By comparison, prices in 2022 surged nearly eight-fold to close to $70. Unless peace talks between Washington and Tehran collapse and the Strait of Hormuz remains closed beyond July, prices are expected to ease again.
The immediate shock has been significant, with around 20% of global LNG supply affected by the disruption of the key shipping route, tightening markets in South and Southeast Asia. However, the underlying investment cycle in LNG remains intact.
The industry’s capital-intensive nature—typically requiring $20bn to $30bn per liquefaction project—means new supply is only sanctioned when long-term demand is secured, helping balance the market over time.

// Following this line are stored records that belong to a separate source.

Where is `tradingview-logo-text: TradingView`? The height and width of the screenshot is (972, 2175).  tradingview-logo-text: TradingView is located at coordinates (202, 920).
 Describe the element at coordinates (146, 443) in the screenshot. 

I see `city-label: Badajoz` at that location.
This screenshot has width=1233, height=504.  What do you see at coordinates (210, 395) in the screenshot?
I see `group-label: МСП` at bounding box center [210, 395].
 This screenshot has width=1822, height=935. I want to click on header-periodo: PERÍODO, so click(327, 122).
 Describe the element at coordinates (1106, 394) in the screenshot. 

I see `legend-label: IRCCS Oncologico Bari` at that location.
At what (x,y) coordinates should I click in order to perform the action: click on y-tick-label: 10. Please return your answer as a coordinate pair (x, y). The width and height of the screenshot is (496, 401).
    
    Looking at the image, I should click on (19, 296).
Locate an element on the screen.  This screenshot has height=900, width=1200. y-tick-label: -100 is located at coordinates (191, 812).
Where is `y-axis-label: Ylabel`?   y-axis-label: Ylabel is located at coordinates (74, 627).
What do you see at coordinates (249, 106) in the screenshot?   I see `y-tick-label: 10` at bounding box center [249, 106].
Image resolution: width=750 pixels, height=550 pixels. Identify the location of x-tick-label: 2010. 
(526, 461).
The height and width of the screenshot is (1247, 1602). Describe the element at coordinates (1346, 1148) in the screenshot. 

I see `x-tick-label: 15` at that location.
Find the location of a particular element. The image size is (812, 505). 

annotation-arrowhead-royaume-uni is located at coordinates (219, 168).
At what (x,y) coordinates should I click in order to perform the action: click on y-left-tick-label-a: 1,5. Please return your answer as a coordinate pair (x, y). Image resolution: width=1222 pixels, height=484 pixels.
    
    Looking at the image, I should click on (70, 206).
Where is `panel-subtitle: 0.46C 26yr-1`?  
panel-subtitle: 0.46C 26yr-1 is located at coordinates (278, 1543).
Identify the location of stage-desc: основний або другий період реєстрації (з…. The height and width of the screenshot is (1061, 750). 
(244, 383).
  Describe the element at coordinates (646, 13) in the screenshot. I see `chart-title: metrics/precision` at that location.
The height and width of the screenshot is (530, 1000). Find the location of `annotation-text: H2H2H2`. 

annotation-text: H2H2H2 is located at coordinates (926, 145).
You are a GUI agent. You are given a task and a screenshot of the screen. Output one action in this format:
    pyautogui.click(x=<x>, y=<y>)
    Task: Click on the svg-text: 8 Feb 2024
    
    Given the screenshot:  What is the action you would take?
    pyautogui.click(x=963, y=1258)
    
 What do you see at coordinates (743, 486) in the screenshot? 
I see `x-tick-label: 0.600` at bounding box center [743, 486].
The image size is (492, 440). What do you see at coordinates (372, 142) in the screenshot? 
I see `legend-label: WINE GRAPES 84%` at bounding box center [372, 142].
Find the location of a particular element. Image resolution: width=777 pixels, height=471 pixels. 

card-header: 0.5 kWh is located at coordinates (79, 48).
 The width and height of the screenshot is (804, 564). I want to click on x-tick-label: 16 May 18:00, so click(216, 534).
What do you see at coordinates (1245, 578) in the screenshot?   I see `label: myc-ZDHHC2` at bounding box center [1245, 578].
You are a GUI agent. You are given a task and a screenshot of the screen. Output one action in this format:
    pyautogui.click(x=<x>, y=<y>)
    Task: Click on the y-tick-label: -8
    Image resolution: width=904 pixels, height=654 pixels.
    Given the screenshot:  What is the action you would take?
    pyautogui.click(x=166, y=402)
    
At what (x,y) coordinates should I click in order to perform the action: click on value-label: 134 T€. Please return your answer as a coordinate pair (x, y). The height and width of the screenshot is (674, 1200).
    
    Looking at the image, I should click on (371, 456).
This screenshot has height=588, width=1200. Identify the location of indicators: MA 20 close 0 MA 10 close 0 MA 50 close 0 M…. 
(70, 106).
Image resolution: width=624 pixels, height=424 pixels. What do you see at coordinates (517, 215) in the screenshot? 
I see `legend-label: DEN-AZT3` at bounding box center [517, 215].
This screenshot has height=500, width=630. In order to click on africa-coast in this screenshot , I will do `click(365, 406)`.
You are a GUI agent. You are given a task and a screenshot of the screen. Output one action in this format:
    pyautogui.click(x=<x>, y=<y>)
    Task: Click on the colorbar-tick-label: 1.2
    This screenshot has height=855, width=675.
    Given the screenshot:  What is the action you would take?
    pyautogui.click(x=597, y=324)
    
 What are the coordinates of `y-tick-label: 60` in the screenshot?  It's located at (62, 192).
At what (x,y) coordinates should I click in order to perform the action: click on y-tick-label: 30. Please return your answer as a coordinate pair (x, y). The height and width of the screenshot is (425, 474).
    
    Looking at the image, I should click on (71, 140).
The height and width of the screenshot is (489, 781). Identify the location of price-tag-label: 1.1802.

That logic is now shifting under geopolitical pressure. Having experienced the Hormuz disruption, Asian importers are expected to diversify away from Gulf supply, accelerating investment in alternative export regions. As one industry view put it, “everything outside Hormuz gets built,” signalling a broader construction wave beyond the Persian Gulf.
At the same time, the International Energy Agency says the global pipeline of LNG projects has expanded sharply. “There remains a pipeline of over 700 billion cubic meters of projects globally seeking final investment decision, including around 110 billion in the US that have received regulatory approval,” according to the IEA. With global production currently near 600 billion cubic metres, full build-out would more than double supply.
Whether demand can keep pace is increasingly uncertain. Past LNG supply waves have been absorbed within a few years, led by China and Europe, but future growth may be weaker as buyers reassess exposure after repeated energy shocks. Price-sensitive importers such as India, Bangladesh and Pakistan are likely to accelerate a shift towards alternatives including renewables supported by storage, and coal-based generation and industrial use.
In the near term, LNG prices may remain elevated as importers rebuild inventories and hedge against renewed instability in the Gulf. But the broader trajectory is increasingly pointing towards oversupply later in the decade, as new capacity from the US, Qatar and emerging exporters comes online alongside diversification-driven investment decisions in Asia.
The result is a market caught between short-term geopolitical disruption and a longer-term structural expansion in supply. While timing remains uncertain, the direction of travel suggests LNG could move from tightness to surplus more quickly than expected, reshaping global energy pricing dynamics into the 2030s.